WHAT NEEDS TO BE DONE:
Look through the material and copy each line holding "agent".

MATERIAL SHOWN:
┄┄┄┄┄┄┄┄┄┄┄┄┄┄┄┄┄┄┄┄

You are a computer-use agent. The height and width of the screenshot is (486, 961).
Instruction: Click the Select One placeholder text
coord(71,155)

┄┄┄┄┄┄┄┄┄┄┄┄┄┄┄┄┄┄┄┄

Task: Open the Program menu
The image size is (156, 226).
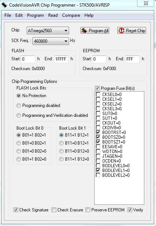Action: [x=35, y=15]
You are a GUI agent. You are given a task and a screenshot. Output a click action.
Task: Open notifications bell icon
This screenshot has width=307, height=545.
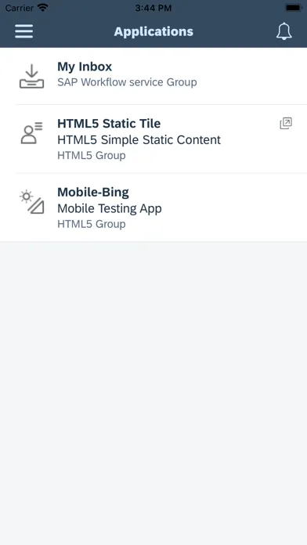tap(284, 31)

┄┄┄┄┄┄┄┄┄┄┄┄┄┄┄┄┄┄┄┄

OUTPUT:
You are a computer-use agent. The height and width of the screenshot is (486, 961).
You are a GUI agent. You are given a task and a screenshot. Output a click action.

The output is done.